# INPUT MATERIAL

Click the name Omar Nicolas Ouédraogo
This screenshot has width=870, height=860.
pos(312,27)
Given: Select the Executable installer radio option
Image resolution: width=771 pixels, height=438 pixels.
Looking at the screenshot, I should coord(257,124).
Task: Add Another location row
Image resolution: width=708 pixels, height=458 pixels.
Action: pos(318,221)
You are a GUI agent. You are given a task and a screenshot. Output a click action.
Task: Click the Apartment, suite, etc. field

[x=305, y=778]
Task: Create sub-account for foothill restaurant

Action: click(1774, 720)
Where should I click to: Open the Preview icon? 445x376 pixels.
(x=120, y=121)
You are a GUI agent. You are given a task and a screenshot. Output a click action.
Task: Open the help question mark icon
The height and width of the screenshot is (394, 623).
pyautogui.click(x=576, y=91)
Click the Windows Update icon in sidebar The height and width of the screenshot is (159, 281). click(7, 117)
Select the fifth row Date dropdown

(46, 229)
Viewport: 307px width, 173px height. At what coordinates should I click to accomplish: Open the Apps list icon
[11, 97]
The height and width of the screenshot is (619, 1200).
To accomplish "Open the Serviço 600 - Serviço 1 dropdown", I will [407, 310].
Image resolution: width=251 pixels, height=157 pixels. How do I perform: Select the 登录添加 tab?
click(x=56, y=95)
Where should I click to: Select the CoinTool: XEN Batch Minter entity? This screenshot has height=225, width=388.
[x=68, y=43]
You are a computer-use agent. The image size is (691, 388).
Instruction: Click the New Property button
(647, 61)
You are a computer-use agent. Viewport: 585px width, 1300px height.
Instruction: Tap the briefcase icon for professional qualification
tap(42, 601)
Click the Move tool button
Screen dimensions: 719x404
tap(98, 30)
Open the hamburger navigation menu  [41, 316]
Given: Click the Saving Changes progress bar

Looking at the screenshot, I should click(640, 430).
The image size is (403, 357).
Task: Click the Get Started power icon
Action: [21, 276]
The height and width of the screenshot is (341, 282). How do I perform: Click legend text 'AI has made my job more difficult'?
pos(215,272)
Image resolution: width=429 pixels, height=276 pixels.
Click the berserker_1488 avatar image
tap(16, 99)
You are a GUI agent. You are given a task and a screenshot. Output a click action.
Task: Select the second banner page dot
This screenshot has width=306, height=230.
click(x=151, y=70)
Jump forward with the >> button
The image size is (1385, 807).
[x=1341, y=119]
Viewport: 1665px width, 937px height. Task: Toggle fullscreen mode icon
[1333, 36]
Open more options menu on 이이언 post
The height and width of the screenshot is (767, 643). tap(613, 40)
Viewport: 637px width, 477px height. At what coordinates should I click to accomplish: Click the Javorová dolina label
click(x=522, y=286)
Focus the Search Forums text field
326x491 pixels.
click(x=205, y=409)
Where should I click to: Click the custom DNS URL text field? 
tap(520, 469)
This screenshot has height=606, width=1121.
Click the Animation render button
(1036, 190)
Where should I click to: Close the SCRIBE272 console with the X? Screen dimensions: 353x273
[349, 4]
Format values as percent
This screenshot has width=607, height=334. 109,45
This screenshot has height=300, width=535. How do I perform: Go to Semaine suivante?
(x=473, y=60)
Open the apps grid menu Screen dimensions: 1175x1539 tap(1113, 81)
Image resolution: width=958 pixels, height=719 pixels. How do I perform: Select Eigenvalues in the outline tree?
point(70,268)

# SET EXERCISE
Please copy out every line above that contains the string "field", matching its case exactly.

# OUTPUT BELOW
Task: Click the Apartment, suite, etc. field
Focus the Search Forums text field
Where should I click to: Click the custom DNS URL text field? 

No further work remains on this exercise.